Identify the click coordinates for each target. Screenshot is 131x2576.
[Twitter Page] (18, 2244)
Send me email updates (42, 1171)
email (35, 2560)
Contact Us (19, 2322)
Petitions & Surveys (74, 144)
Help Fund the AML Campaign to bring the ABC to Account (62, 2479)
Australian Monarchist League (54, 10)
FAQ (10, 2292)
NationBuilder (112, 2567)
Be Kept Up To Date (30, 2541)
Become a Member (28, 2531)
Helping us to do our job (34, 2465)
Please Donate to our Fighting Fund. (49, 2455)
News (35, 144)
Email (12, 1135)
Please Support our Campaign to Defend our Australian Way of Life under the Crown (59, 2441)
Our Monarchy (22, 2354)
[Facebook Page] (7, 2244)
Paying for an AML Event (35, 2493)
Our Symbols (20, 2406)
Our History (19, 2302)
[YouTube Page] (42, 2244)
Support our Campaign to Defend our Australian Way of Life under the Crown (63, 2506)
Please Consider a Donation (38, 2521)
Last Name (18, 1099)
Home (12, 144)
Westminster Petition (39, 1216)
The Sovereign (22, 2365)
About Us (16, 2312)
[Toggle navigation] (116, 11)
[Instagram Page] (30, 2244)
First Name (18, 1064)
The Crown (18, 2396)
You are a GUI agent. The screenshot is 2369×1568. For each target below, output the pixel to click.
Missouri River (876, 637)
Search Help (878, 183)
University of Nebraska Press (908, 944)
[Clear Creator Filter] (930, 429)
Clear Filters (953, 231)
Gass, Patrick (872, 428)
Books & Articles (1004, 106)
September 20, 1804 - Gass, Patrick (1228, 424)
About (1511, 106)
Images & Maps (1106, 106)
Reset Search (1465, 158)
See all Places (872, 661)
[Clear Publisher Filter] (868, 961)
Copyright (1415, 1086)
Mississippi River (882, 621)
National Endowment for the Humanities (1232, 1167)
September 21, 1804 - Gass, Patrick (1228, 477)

+++

- [WHAT THE TASK ASKS] Reproduce the records in full, exactly as written.

- [EXERCISE OUTPUT]
Identify the click coordinates for each target. Screenshot is 131x2576.
[Twitter Page] (18, 2244)
Send me email updates (42, 1171)
email (35, 2560)
Contact Us (19, 2322)
Petitions & Surveys (74, 144)
Help Fund the AML Campaign to bring the ABC to Account (62, 2479)
Australian Monarchist League (54, 10)
FAQ (10, 2292)
NationBuilder (112, 2567)
Be Kept Up To Date (30, 2541)
Become a Member (28, 2531)
Helping us to do our job (34, 2465)
Please Donate to our Fighting Fund. (49, 2455)
News (35, 144)
Email (12, 1135)
Please Support our Campaign to Defend our Australian Way of Life under the Crown (59, 2441)
Our Monarchy (22, 2354)
[Facebook Page] (7, 2244)
Paying for an AML Event (35, 2493)
Our Symbols (20, 2406)
Our History (19, 2302)
[YouTube Page] (42, 2244)
Support our Campaign to Defend our Australian Way of Life under the Crown (63, 2506)
Please Consider a Donation (38, 2521)
Last Name (18, 1099)
Home (12, 144)
Westminster Petition (39, 1216)
The Sovereign (22, 2365)
About Us (16, 2312)
[Toggle navigation] (116, 11)
[Instagram Page] (30, 2244)
First Name (18, 1064)
The Crown (18, 2396)
You are a GUI agent. The screenshot is 2369×1568. For each target below, output the pixel to click.
Missouri River (876, 637)
Search Help (878, 183)
University of Nebraska Press (908, 944)
[Clear Creator Filter] (930, 429)
Clear Filters (953, 231)
Gass, Patrick (872, 428)
Books & Articles (1004, 106)
September 20, 1804 - Gass, Patrick (1228, 424)
About (1511, 106)
Images & Maps (1106, 106)
Reset Search (1465, 158)
See all Places (872, 661)
[Clear Publisher Filter] (868, 961)
Copyright (1415, 1086)
Mississippi River (882, 621)
National Endowment for the Humanities (1232, 1167)
September 21, 1804 - Gass, Patrick (1228, 477)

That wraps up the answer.